WHAT YOU HAVE TO DO - Reproduce verbatim the items beginning with the line containing "I will coord(73,280)." and continuing through the line containing "[x=794, y=138]".

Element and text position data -
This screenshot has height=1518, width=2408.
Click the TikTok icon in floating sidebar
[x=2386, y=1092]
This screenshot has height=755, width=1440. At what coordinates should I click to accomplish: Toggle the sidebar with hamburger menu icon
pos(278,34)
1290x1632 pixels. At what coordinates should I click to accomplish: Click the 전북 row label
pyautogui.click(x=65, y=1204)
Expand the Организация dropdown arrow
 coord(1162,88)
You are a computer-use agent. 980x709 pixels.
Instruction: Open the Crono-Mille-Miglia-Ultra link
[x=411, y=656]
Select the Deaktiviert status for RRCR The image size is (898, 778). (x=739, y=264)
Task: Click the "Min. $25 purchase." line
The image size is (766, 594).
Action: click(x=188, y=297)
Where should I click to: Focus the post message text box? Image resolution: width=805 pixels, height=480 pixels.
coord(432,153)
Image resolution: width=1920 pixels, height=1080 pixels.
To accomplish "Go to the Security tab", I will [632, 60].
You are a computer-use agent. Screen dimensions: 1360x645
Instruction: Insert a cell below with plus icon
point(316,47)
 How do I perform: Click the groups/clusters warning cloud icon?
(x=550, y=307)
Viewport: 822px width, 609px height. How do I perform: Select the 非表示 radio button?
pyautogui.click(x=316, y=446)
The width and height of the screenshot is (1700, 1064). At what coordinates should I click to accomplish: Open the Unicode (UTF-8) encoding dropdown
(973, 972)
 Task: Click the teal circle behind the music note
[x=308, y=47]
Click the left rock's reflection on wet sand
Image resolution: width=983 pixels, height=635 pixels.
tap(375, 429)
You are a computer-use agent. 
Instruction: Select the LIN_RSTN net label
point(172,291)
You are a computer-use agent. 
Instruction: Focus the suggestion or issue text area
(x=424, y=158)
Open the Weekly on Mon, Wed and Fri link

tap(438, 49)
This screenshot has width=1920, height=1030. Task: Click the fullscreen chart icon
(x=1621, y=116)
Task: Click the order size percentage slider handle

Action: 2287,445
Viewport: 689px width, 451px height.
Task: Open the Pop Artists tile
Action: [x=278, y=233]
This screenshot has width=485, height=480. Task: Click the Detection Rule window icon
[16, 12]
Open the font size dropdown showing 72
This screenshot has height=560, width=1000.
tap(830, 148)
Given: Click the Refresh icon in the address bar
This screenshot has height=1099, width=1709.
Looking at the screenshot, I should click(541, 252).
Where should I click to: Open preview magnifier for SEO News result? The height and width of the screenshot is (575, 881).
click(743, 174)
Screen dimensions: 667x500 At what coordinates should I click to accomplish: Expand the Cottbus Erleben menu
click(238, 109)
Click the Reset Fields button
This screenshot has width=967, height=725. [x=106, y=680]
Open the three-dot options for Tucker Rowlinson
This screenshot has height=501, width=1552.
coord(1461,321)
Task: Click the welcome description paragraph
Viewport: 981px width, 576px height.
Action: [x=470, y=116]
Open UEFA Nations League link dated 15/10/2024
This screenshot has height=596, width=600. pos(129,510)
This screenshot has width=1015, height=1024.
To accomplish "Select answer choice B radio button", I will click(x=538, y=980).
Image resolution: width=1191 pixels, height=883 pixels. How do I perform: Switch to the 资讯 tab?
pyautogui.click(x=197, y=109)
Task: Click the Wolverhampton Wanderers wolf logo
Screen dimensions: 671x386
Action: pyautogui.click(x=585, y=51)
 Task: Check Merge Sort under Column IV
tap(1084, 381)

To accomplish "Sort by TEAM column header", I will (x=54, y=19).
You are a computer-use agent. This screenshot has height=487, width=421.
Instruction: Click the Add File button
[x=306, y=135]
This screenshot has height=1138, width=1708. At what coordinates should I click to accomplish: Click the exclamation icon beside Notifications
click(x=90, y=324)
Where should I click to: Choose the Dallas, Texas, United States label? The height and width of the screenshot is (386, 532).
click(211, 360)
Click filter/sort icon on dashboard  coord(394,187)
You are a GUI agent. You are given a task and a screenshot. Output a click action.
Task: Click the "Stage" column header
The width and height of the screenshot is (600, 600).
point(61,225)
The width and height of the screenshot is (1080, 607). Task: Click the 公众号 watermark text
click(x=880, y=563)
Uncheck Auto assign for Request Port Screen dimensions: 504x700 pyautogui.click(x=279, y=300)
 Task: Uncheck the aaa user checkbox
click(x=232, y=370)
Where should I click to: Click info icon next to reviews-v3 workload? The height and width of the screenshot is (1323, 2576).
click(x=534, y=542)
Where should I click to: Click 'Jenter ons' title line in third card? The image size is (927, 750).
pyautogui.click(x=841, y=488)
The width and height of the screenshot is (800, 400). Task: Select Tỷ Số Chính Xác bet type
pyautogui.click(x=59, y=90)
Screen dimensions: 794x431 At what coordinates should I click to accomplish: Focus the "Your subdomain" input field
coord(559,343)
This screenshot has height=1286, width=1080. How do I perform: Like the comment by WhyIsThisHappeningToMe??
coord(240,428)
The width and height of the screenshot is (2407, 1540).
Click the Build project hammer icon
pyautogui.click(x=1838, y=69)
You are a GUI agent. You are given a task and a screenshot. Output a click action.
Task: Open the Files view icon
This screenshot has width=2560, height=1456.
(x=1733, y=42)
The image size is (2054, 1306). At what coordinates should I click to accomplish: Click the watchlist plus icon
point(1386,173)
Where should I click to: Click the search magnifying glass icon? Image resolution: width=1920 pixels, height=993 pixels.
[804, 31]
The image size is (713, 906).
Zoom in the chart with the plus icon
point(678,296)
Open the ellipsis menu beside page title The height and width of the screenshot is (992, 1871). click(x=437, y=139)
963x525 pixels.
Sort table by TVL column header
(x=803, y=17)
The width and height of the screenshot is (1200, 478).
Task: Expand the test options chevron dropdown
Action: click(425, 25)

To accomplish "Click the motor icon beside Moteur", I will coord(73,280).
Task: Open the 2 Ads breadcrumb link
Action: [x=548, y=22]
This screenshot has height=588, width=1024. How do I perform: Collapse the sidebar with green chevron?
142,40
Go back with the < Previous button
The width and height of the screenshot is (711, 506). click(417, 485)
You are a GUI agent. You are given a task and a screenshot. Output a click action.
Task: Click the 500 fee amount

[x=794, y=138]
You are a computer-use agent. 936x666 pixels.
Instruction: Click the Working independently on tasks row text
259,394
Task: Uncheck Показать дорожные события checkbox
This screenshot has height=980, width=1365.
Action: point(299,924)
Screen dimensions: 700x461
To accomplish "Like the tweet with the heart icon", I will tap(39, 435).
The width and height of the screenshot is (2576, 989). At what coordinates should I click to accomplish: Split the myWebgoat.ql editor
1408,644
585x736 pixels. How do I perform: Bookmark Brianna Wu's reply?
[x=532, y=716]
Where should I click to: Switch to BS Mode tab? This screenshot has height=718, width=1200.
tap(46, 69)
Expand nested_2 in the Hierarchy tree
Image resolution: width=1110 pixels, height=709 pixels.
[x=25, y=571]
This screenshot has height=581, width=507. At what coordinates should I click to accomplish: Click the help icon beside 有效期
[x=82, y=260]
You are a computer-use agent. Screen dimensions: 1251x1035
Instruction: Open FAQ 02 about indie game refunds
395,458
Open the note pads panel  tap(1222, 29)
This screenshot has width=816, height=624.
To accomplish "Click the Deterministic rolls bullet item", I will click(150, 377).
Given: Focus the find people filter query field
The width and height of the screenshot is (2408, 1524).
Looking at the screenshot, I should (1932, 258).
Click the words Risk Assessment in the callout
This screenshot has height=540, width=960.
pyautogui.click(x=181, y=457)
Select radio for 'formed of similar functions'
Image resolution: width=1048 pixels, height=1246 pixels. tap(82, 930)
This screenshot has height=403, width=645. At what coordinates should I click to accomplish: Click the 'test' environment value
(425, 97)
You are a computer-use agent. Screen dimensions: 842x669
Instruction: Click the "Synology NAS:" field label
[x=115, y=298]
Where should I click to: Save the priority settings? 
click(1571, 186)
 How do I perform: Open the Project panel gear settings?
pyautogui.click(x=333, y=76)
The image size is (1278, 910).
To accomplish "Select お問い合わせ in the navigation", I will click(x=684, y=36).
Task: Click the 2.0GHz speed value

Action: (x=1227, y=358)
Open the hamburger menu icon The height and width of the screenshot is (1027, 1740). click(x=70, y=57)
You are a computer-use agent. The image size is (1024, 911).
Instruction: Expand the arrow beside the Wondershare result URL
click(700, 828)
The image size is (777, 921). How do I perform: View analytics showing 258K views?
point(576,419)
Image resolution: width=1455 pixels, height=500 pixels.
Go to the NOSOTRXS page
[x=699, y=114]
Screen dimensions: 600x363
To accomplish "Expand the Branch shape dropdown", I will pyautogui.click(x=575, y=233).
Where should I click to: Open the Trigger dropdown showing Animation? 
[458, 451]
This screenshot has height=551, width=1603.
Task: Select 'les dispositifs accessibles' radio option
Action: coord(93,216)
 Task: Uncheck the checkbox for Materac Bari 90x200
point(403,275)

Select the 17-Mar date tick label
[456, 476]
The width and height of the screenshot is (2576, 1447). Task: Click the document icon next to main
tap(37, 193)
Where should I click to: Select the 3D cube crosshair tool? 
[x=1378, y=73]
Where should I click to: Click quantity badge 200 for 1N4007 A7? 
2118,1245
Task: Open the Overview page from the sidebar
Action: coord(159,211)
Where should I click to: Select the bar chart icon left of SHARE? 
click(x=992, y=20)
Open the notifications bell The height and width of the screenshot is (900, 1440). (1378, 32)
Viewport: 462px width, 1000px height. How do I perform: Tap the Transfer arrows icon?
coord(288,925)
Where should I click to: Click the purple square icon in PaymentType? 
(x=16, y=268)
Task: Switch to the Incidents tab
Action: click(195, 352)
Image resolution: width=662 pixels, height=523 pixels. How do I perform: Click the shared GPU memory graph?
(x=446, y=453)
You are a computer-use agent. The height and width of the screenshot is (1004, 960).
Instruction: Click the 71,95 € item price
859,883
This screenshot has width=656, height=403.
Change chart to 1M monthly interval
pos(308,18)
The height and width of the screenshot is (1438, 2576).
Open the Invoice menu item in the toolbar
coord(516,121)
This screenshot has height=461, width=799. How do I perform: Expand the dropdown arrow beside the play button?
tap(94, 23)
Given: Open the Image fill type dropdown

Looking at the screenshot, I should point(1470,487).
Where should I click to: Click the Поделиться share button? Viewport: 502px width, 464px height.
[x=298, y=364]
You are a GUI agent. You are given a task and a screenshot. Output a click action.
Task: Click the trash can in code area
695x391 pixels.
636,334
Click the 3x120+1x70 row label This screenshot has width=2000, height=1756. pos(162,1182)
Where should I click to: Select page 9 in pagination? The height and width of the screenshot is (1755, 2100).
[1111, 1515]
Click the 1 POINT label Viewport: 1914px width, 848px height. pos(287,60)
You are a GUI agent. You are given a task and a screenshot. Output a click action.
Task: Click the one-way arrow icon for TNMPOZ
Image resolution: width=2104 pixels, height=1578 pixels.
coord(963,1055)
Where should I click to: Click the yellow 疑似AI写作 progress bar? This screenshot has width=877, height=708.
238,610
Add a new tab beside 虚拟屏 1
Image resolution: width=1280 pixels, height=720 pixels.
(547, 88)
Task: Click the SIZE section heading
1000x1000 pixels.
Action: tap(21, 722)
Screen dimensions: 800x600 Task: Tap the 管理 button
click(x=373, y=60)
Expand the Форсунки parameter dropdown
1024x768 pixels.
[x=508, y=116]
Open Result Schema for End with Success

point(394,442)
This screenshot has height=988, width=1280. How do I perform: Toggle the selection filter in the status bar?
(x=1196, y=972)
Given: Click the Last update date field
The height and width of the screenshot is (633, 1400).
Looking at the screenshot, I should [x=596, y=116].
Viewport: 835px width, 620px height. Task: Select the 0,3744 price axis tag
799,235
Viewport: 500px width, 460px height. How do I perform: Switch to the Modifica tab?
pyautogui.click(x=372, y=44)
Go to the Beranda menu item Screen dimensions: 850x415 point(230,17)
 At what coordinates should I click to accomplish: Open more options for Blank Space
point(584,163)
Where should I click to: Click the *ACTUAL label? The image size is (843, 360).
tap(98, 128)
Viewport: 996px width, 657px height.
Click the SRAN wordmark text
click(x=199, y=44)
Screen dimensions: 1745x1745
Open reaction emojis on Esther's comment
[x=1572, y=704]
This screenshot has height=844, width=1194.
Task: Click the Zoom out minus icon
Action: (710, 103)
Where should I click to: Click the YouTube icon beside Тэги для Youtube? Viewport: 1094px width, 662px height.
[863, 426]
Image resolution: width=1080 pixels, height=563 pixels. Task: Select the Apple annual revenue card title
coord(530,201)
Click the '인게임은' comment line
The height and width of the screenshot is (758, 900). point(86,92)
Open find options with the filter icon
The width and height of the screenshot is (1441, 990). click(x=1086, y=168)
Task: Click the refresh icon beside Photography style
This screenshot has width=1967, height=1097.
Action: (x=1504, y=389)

SOLVED PROBLEM -
To accomplish "Click the motor icon beside Moteur", I will coord(73,280).
Task: Open the 2 Ads breadcrumb link
Action: [x=548, y=22]
This screenshot has height=588, width=1024. How do I perform: Collapse the sidebar with green chevron?
142,40
Go back with the < Previous button
The width and height of the screenshot is (711, 506). click(417, 485)
You are a GUI agent. You are given a task and a screenshot. Output a click action.
Task: Click the 500 fee amount

[x=794, y=138]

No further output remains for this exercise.